Toast co-founder and president Aman Narang told Restaurant Dive that over the next five years, restaurants will collect even more data about their guests through a growing number of ordering touchpoints. The question is, he said, how businesses will make this heap of data productive and actionable in a way that is meaningful to both diner and restaurant.
"You don't want to get text messages from every restaurant you go to. That's too much," he said. "[Restaurants] have to figure out how to make that data productive… for guests at the end of the day."
OpenTable's Chief Technology Officer Joseph Essas told Restaurant Dive that the company has grappled with a similar quandary as they delve deeper into data analytics capabilities.
"That balancing act between creepy and hospitable — that's where we're trying to play," he said.

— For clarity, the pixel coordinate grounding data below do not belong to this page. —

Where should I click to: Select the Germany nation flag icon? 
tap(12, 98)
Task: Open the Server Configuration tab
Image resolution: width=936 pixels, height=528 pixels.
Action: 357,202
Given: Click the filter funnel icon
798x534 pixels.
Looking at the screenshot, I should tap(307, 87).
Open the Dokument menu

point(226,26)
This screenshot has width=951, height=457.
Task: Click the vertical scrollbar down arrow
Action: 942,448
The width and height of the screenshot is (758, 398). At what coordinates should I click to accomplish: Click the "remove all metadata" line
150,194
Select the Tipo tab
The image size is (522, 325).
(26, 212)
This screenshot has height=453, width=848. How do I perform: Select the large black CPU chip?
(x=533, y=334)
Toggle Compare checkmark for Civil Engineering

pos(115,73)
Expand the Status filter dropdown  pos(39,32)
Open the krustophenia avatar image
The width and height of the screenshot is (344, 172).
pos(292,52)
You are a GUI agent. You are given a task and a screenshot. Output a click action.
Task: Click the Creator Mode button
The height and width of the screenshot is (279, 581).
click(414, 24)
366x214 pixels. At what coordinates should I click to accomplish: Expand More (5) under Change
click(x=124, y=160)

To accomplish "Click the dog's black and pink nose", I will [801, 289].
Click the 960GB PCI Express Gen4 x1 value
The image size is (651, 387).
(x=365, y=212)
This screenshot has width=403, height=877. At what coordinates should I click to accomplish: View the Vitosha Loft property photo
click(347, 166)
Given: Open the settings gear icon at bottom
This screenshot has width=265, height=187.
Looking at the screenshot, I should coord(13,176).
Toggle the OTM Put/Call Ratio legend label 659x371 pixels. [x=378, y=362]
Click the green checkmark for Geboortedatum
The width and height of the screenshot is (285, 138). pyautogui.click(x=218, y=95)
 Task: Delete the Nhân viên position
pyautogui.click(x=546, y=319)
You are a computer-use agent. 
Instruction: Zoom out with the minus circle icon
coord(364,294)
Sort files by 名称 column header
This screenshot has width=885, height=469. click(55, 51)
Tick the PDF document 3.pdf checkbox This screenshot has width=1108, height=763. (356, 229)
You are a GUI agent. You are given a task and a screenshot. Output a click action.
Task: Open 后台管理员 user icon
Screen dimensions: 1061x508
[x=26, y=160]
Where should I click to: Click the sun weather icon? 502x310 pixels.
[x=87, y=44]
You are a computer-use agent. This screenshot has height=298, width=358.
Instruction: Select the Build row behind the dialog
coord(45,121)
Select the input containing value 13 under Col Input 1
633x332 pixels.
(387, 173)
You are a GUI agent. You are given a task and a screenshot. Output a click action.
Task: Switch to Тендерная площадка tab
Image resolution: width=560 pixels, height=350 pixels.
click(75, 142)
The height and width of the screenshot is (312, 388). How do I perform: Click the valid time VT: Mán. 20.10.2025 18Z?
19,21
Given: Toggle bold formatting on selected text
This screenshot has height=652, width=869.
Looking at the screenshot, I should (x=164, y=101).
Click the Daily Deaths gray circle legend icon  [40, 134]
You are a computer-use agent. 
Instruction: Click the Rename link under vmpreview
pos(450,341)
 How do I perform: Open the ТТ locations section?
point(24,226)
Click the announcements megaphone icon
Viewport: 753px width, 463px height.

Essas also said that deeper data honing requires strong commitments to protection and privacy, as diners are already sensitive to the threat of breaches. In the past two years, Panera, Applebee's, Cheddar's Scratch Kitchen, Chipotle, Wendy's and Arby's have suffered major hacks. According to a report from cybersecurity firm Shape Security, between 80% to 90% of consumers who log into a retailer's e-commerce site are hackers using stolen account credentials.
"That balancing act between creepy and hospitable — that's where we’re trying to play."
Joseph Essas
CTO, OpenTable
In the coming years, it appears likely that restaurants will increasingly embrace artificial intelligence, as McDonald's and Sonic have done, to improve data collecting capabilities. Palmerino said that AI can help restaurants consolidate data from many systems and yield better reporting, analytics, budgeting and forecasting.
Though much of this tech has been relegated to major industry players thus far, AI can help level the playing field for smaller restaurants as well, Narang said. But even without the most sophisticated data mining technology, restaurants can build strategies from these insights to drive loyalty, monitor store performance, create segmented and hyper-specific marketing strategies and make informed decisions about market expansion, Neiman said. These moves will become increasingly vital to survival in today's cutthroat restaurant space.
"Those that know how to use [data] can drive growth," Wolfe said. "They can drive more reliable execution of the business. It is incredible what you can do with your data and just cement your relationship with your customer."
Julie Littman and Thai Phi Le contributed to this report.